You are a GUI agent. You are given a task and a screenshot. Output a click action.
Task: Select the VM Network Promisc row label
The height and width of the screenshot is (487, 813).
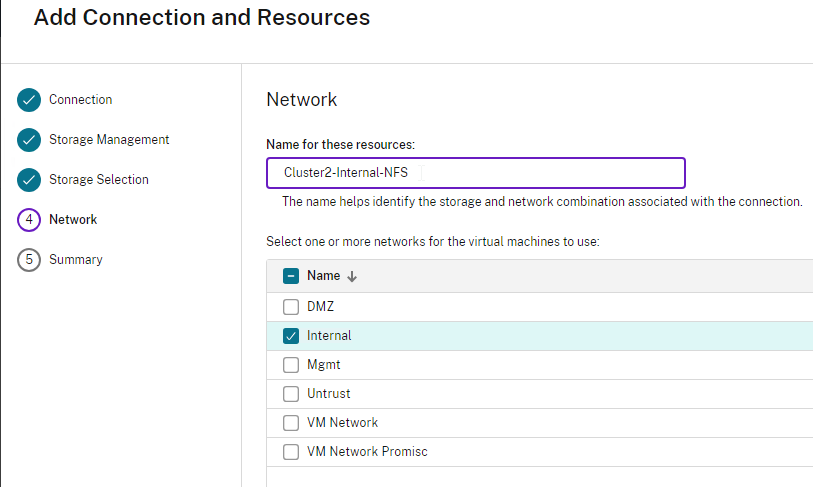(x=367, y=452)
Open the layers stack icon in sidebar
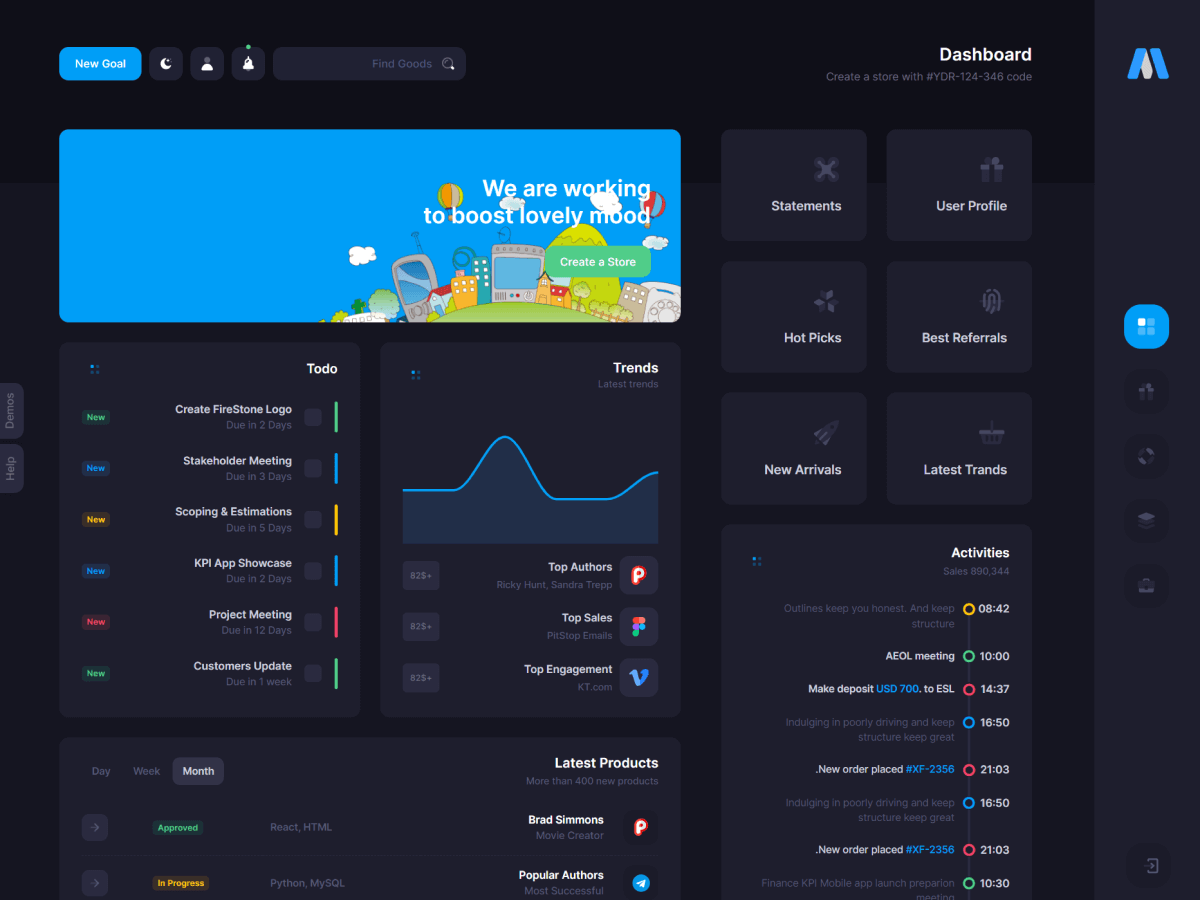The width and height of the screenshot is (1200, 900). click(1146, 520)
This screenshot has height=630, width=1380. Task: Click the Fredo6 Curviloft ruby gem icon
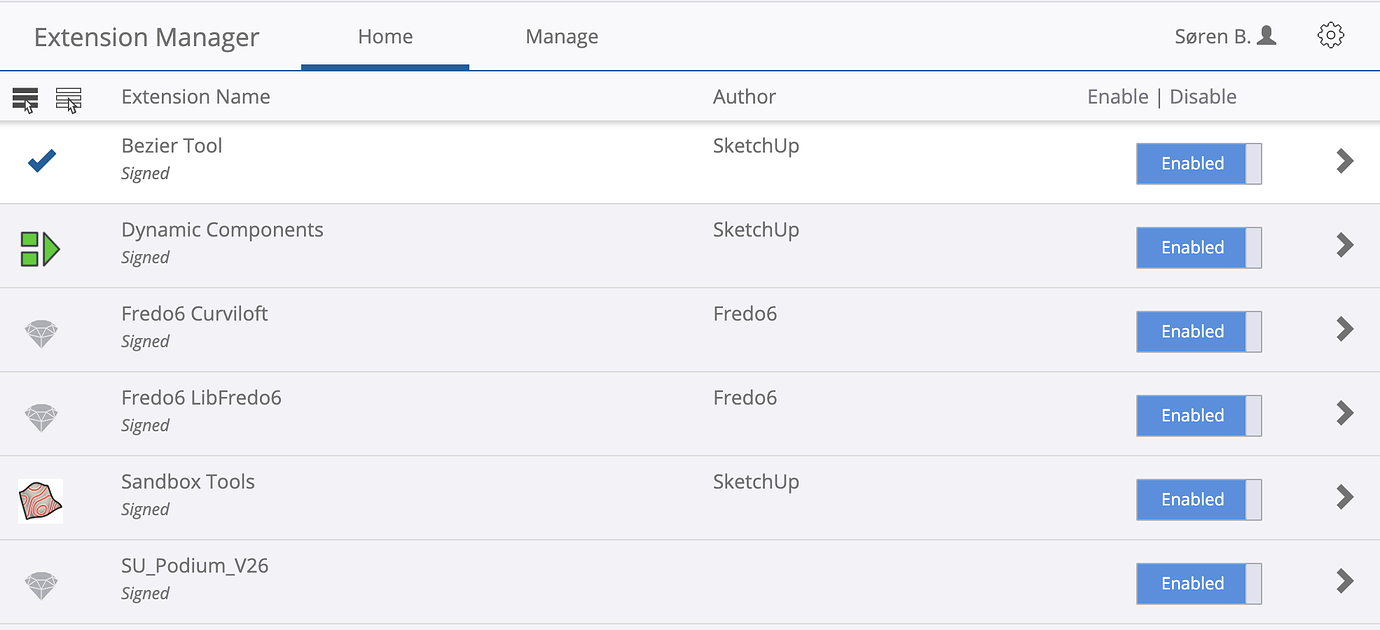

====

What you have to do
Exact copy, pictures excluded: print only the lines from the line containing "The height and" through the end of the records.

Expected answer
The height and width of the screenshot is (487, 813).
(x=367, y=452)
Open the layers stack icon in sidebar
The width and height of the screenshot is (1200, 900). click(1146, 520)
This screenshot has height=630, width=1380. Task: Click the Fredo6 Curviloft ruby gem icon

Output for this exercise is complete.